Re: > Just the first stage
"it's a tax dodge."
I'm not too sure to whom you were replying as you didn't quote. But if it was to d3vy pointing out that Ltd Co vs self-employment was a tax dodge then you're wrong. The Ltd Co approach was forced because of IR* rules about tax defaults by self employed settling on the next link in the chain: the agency** or, in the case of direct contracts, the client. Having the contractor work via their own Ltd Co removed that liability. There seem to be areas where self employment still seems to be the norm but in general most clients are liability-averse.
There's also the point that the contractor is taking on risk. Imagine you're a manager in a large IT dept (or oil or any other area). You have a certain amount of more or less fixed workload for BAU plus a variable workload for projects or even seasonal fluctuations for BAU. How do you staff it? Even trying to budget for the fixed workload is problematic, people take sick leave, parental leave, holidays or sometimes just quit or retire. Add to that the project work & you are really exposed to risk. If you have a staff level set on the basis of hoping for the best you take the risk of being understaffed immediately someone is off or a new project arrives. If you set some higher staff level you take the risk of sometimes paying salaries to people for whom you've currently no work.
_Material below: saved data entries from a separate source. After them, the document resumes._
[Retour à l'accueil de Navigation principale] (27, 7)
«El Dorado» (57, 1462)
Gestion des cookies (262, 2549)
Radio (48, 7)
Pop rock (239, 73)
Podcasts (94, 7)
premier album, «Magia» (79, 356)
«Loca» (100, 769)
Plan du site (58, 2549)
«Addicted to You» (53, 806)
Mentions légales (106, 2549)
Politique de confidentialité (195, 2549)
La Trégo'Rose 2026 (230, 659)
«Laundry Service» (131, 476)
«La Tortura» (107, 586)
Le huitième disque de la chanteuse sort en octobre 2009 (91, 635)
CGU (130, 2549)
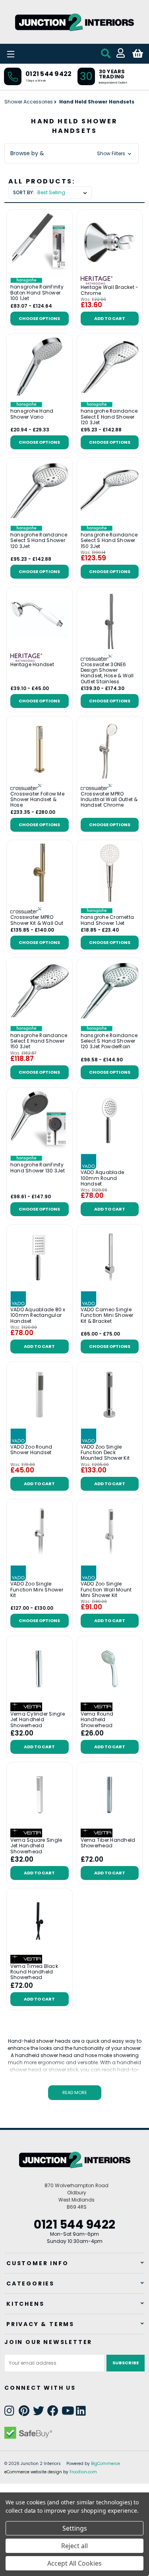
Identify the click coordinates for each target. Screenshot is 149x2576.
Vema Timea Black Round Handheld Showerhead (34, 1972)
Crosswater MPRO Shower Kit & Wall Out (36, 920)
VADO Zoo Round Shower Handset (31, 1450)
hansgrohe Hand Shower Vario (32, 414)
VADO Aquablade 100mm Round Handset (102, 1178)
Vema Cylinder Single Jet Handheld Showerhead (37, 1719)
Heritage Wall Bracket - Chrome (110, 290)
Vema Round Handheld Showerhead (97, 1719)
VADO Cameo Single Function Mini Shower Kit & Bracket (107, 1315)
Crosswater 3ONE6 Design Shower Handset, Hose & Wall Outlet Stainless (107, 673)
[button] (71, 153)
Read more (74, 2092)
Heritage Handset (32, 664)
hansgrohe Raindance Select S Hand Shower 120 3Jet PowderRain (109, 1041)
Your best solution is to add some freelancers into the mix. That means that if you have a surplus you can get rid of them quickly without redundancy payments and if you need more the recruitment process is usually much faster than recruiting permies, especially if you can keep HR out of the loop. The crux of this is you have transferred the employment risk to the freelancers.
Now the freelancer is carrying some of their clients' employment risk. This is a very different situation to the employees alongside whom they will be working whilst on contract. They are not employees, they are businesses, taking business risks like any other business and this is why, irrespective of whether they're a one-man band or a Crapita-scale giant they should be treated as such.
None of this, it seems, stops permies complaining about tax dodges. But, I ask, why do they say this whilst not jumping on the bandwagon themselves? Are they too high-principled to embark on similar "dodges" or is it possibly that they don't want to take on the risks?
* As it was then, this pre-dates HMRC
** This prompts a thought. If Uber etc are presenting themselves as an agency then maybe this puts them on the hook for defaults by their employees independently contracting drivers.